Will my child vision gets worse by using a phone?
Parents are getting more concerned about potential vision "damage" from digital devices use.
Every day in the office parents complain that schools are moving to an all digital format. Lectures are on a screen, homework in now mostly done on laptops. Then, when school is over, many children will play games on tablets or phones.
A reasonable question from many parents is: "How many hours a day can my kid play on his phone" ?
Let's tackle the elephant in the room first. Digital devices such as tablets or phones do not create tissue damage. They do no harm to the retina, they do not create cataracts, because the amount of blue light from screens is infinitely small compared to let's say sunlight.
With that said, blue light does have some negative effects: studies have shown that exposure to blue light can interfere with circadian rhythms (and therefore delay sleep). It is a good idea to limit (anyone) screen use after sunset.
Screens and blue light can create visual fatigue because of artificial lights and because of the proximity of the screen. (kids are notorious from using their device inches away from their face)

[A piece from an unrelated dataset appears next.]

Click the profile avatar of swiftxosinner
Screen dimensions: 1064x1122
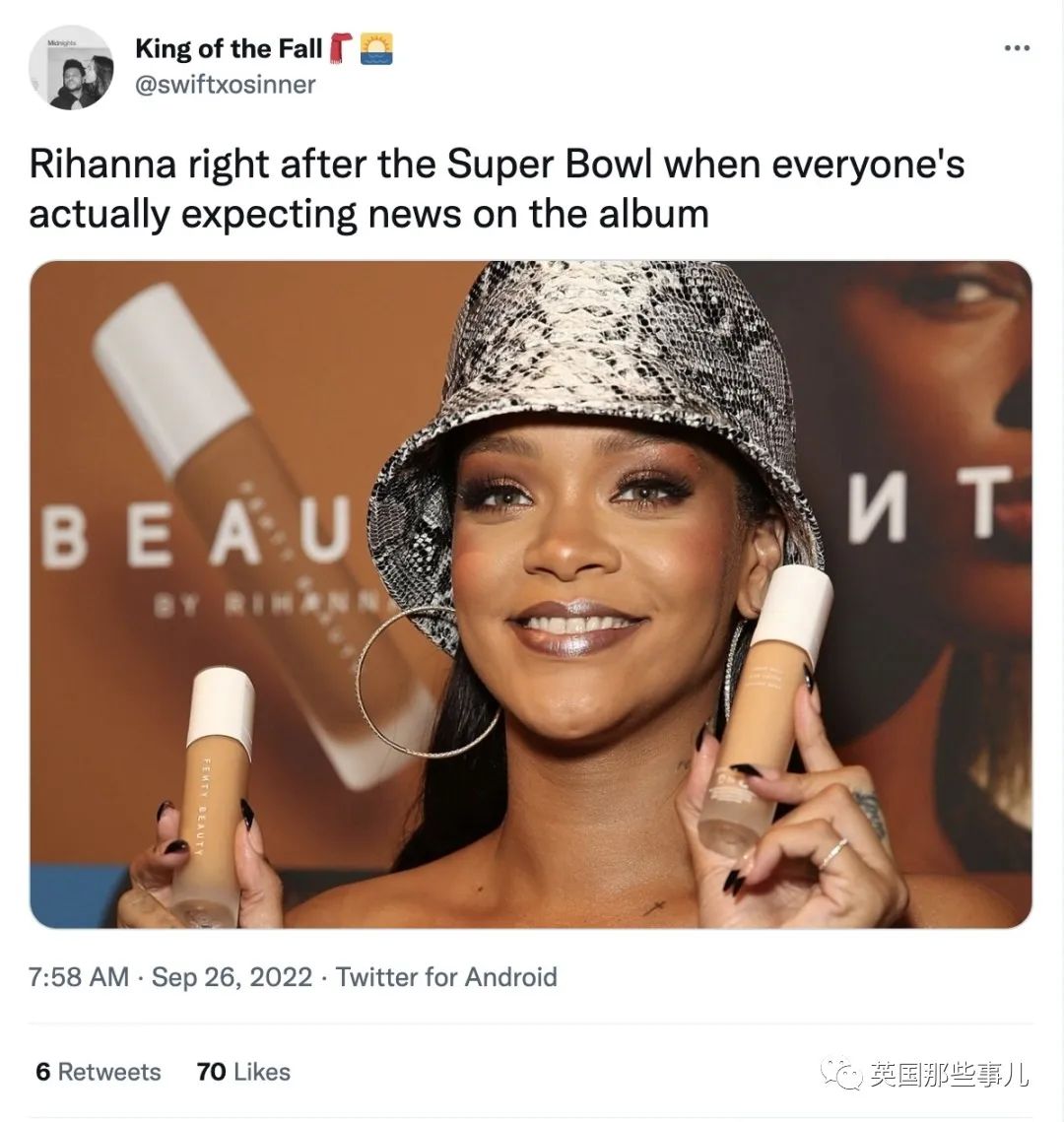(71, 68)
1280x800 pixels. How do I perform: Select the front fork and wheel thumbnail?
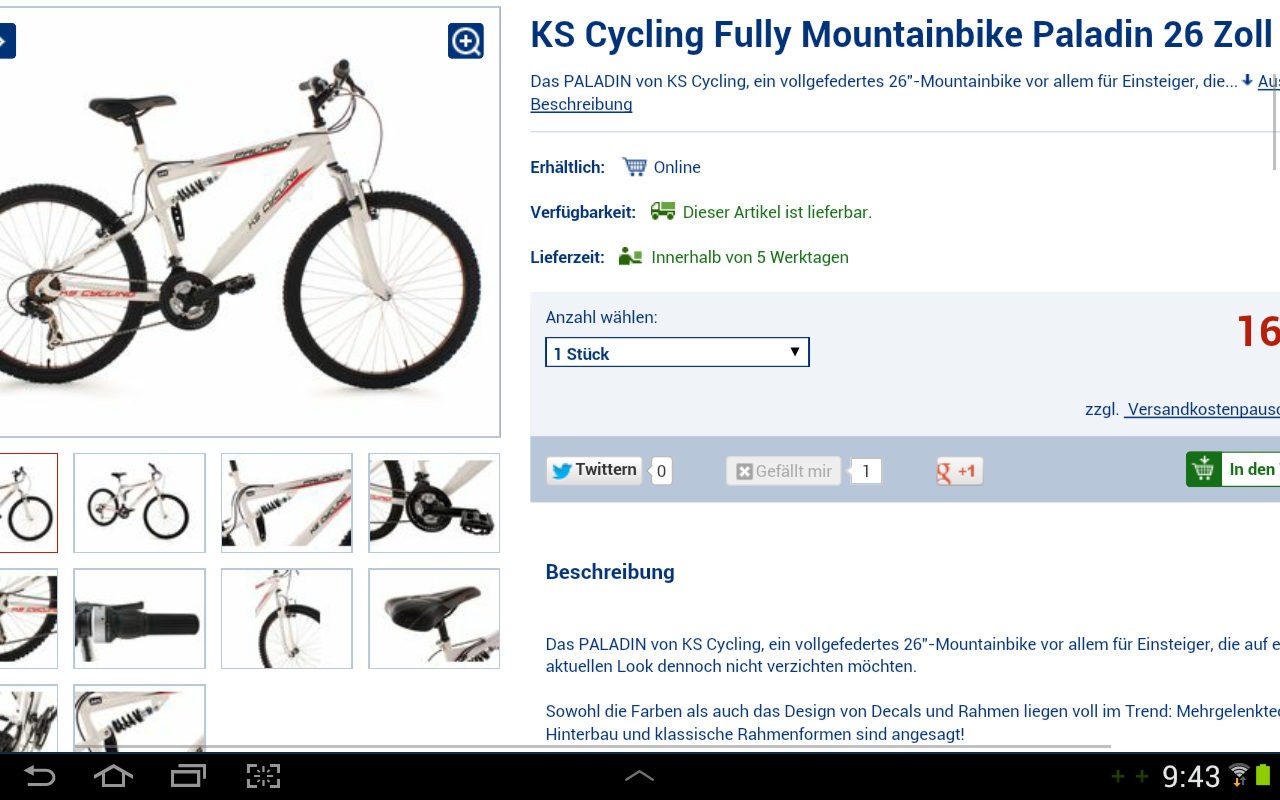[287, 619]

Some of those negative effects can be countered by using blue-light filters and by not using a device to close to one's face. Parents should aim for their kids to use a phone or tablet at forearm length at a minimum.
Adopting basic visual hygiene, good posture, will limit eye fatigue, and limit the risk of myopia or myopia progression.
Myopia is the technical word for being nearsighted. Some who is nearsighted cannot see clearly from far without glasses but the near vision is usually good. We correct myopia using "negative" lenses with prescriptions ranging from something minor like -0.50 all the way to -20 for someone with high or severe myopia.
The problem with myopia is not the need for glasses. The issue is that myopia has a strong association with eye diseases that can have serious consequences, such as glaucoma or a retinal detachment.
That is why is recent years eye care professionals have regained an interest in myopia control, because we finally have solutions proven to work. The goal is to avoid myopia altogether or keep it under control with the least amount possible or the least myopia progression possible.
Currently there are a few methods that have been studied rigorously and proven to limit myopia progression:
-Atropine eye drops are used at very low concentration, usually once a day until the vision in deemed stable. We typically use 0.01% or 0.02% concentrations.
-Soft contact lenses specially designed for myopia control.
-Ortho-Keratology lenses, which are hard lenses used at night to change the shape of the cornea.
-Finally, some conventional glasses can be used with new ophthalmic lenses coming to the market FDA approved to help with myopia progression.
In summary, it is unreasonable to think parents today can prevent kids from using digital devices. A better approach is to allow screen use with daily limits, good posture. If a child becomes nearsighted and if the progression is faster than normal, strategies should be implemented to prevent potential serious complications later in life.